▶ [BRANO DEL DOCUMENTO]:
-*-*-
"Il ruolo critico delle discipline umanistiche", così recita il sottotitolo, si presenta
nelle nostre librerie con un dettaglio in copertina di Domani chi sa di Piero Manzoni, opera del 1956 della Fondazione
Manzoni di Milano.
Scelta interessante; fa pensare. Va oltre il gusto personale
dell’autore e dei suoi studi; direi sia da intendere come una domanda aperta, un invito
per l’arte contemporanea (e la contemporaneità) da porsi nelle sue varie sfaccettature.
Sì, perché le questioni sono sempre aperte, lo sappiamo! E le domande sono le
ultime a sparire.
Il volume, pubblicato da Donzelli, si presenta con quattrocentro-otto
pagine; dopo l’introduzione, che non è una semplice premessa di metodo ma un
chiaro disegno critico di questo prodotto, egli articola la sua opera
sostanzialmente il tre parti: Immagini e parole; sciami, migrazioni, morfologie
e, in conclusione, una dichiarazione d’intenti (la definirei) con dieci libri
“colti” contro la pedanteria. Due precisi blocchi distinti, pronti per la
lettura.
Con un impianto del genere è naturale che gli stimoli
proposti possano esser molteplici e multiformi,
colti in un senso verticale della lettura, una visione diacronica alla
Chomsky. Sì, perché, nell’approccio applicato, chiaramente interdisciplinare,
appaiono quegli stessi dati che interagiscono con la visione di un universo, un
macrocosmo di effetti, rigenerante, volto al rinnovamento.
-*-*-
▶ [CONSEGNA A]:
Converti in una lista JSON di stringhe le righe dei record che vanno da quella con "You are a computer-use" a quella con "Instruction: Click the", estremi compresi, con una stringa per riga e senza le righe vuote.
-*-*-
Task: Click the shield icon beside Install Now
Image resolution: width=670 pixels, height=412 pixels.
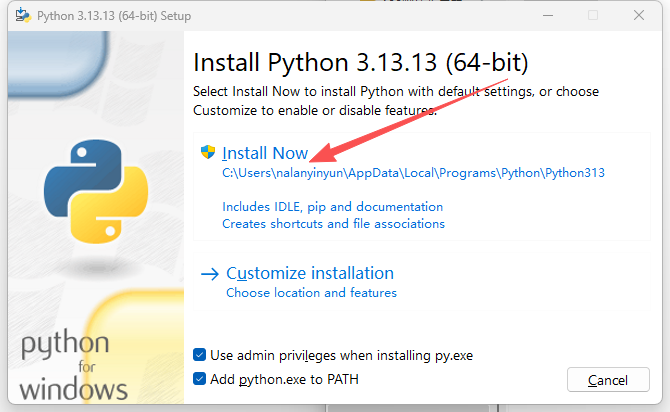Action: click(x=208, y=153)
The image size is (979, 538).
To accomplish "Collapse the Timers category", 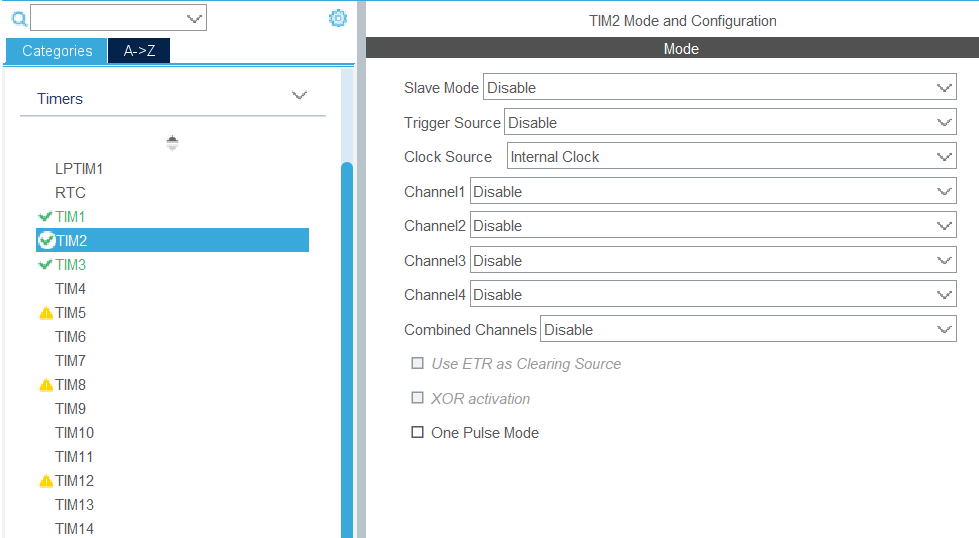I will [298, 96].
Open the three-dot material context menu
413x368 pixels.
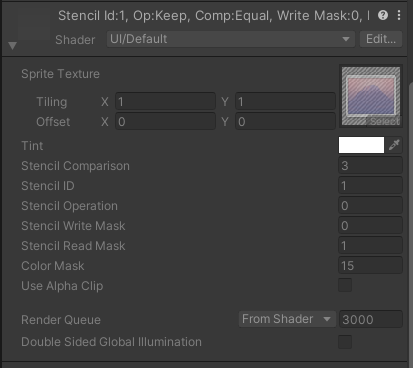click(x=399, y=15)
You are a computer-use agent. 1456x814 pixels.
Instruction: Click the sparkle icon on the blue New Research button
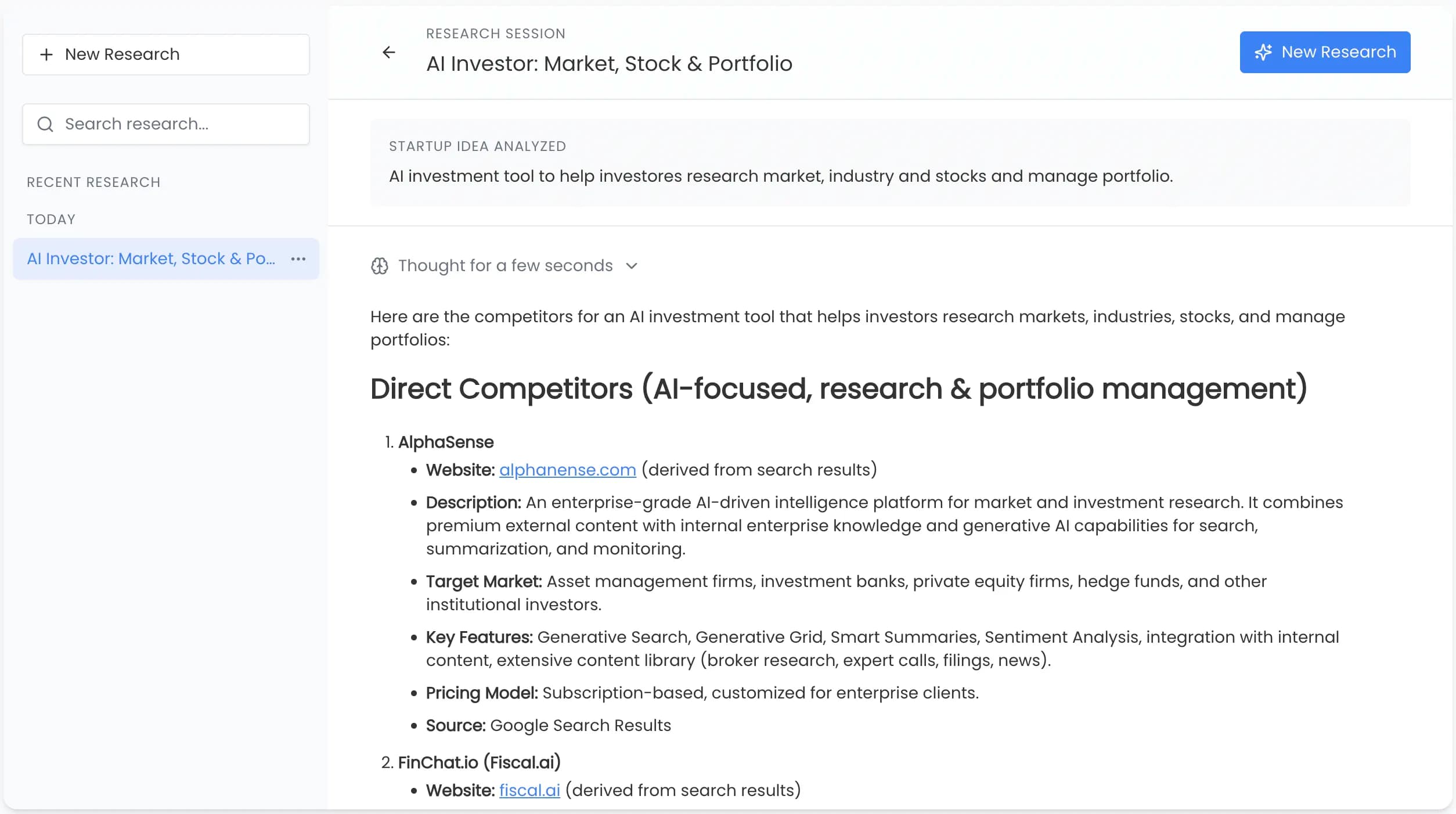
-*-*-
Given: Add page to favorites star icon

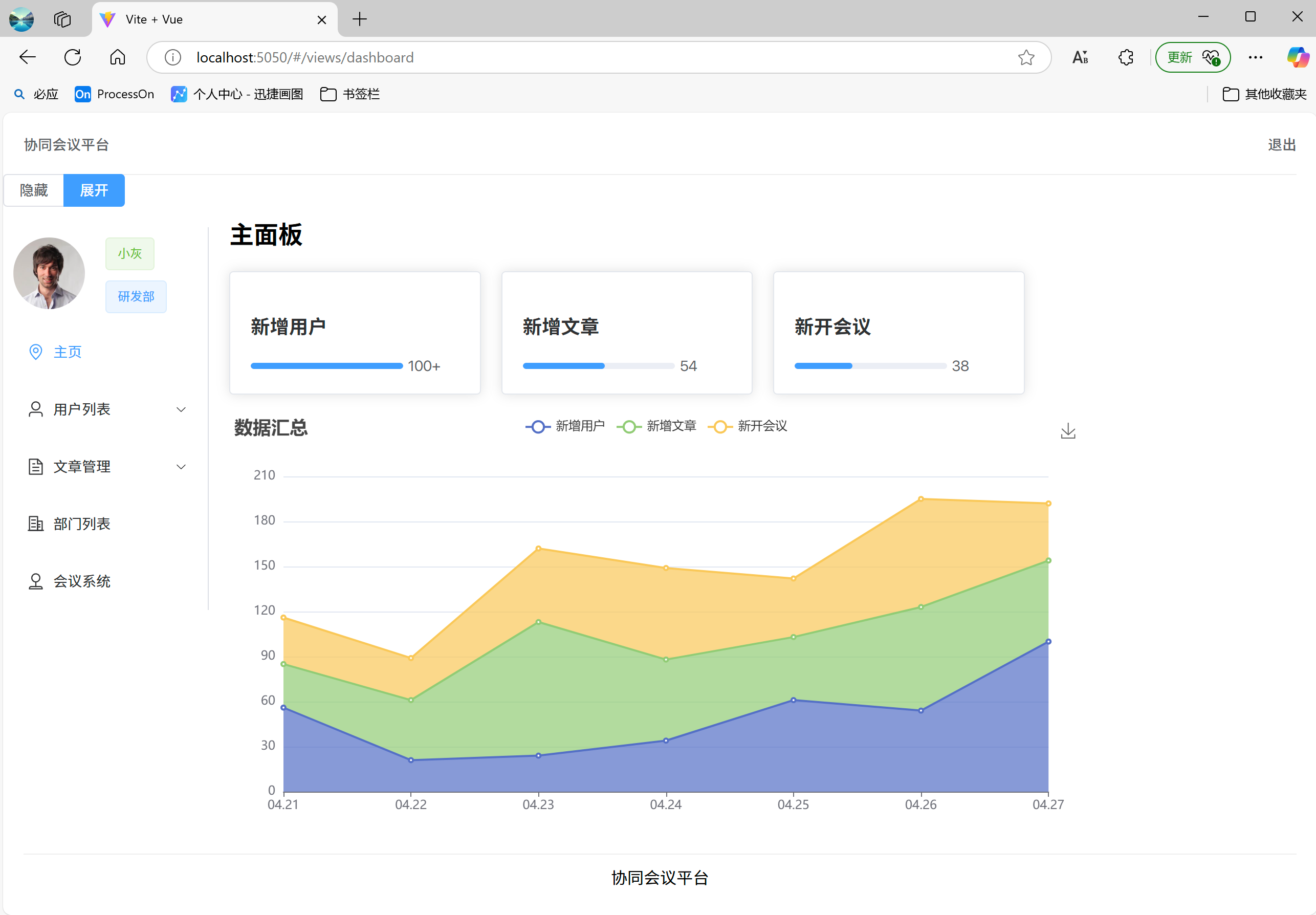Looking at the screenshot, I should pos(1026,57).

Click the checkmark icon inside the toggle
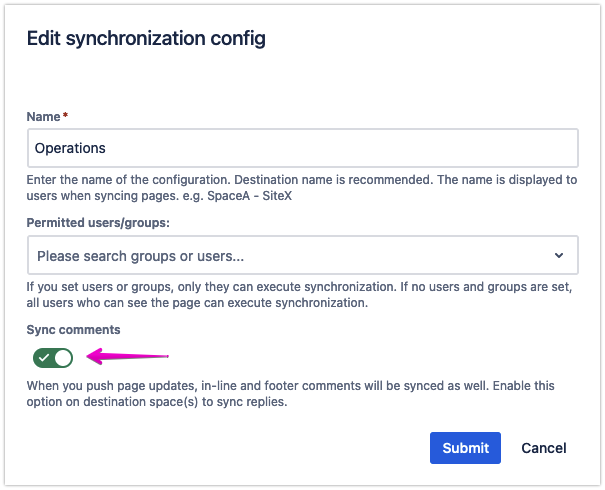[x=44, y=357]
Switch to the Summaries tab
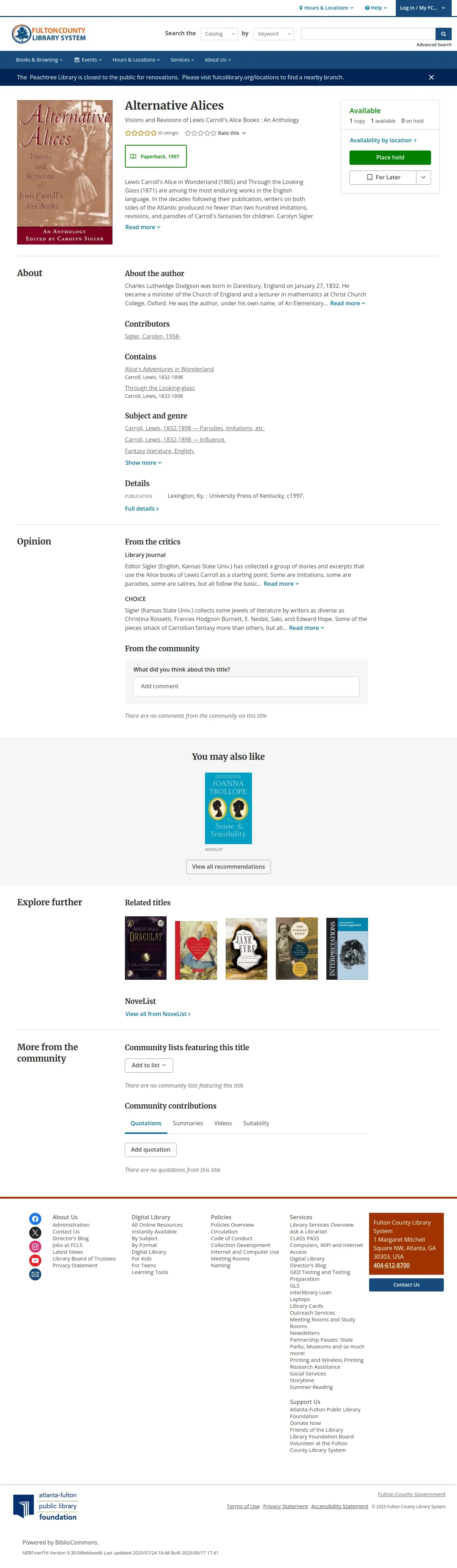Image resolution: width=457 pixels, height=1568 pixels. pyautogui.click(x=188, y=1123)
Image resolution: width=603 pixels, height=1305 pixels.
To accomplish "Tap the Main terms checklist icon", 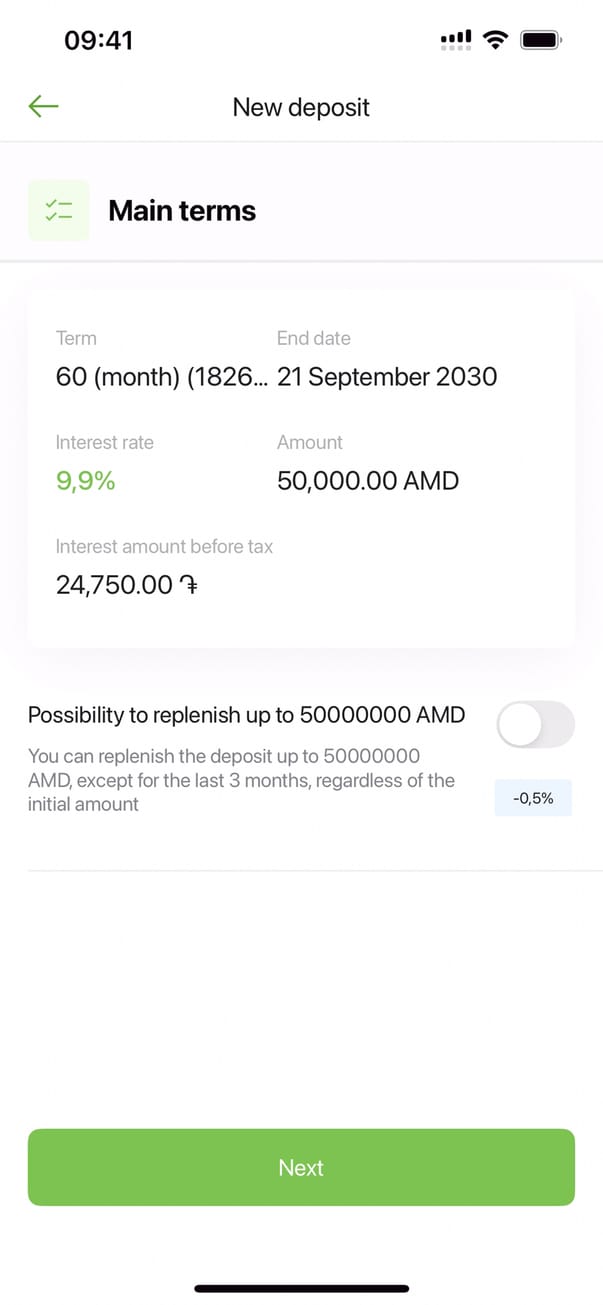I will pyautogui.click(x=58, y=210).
-*-*-
▶ [CONSEGNA B]:
Riscrivi il passo del brano del documento da "Il volume, pubblicato" a "volto al rinnovamento.", mettendo "libro" al posto di "volume".

▶ [SOLUZIONE A]:
[
  "You are a computer-use agent. 1456x814 pixels.",
  "Instruction: Click the sparkle icon on the blue New Research button"
]

▶ [SOLUZIONE B]:
Il libro, pubblicato da Donzelli, si presenta con quattrocentro-otto
pagine; dopo l’introduzione, che non è una semplice premessa di metodo ma un
chiaro disegno critico di questo prodotto, egli articola la sua opera
sostanzialmente il tre parti: Immagini e parole; sciami, migrazioni, morfologie
e, in conclusione, una dichiarazione d’intenti (la definirei) con dieci libri
“colti” contro la pedanteria. Due precisi blocchi distinti, pronti per la
lettura.
Con un impianto del genere è naturale che gli stimoli
proposti possano esser molteplici e multiformi,
colti in un senso verticale della lettura, una visione diacronica alla
Chomsky. Sì, perché, nell’approccio applicato, chiaramente interdisciplinare,
appaiono quegli stessi dati che interagiscono con la visione di un universo, un
macrocosmo di effetti, rigenerante, volto al rinnovamento.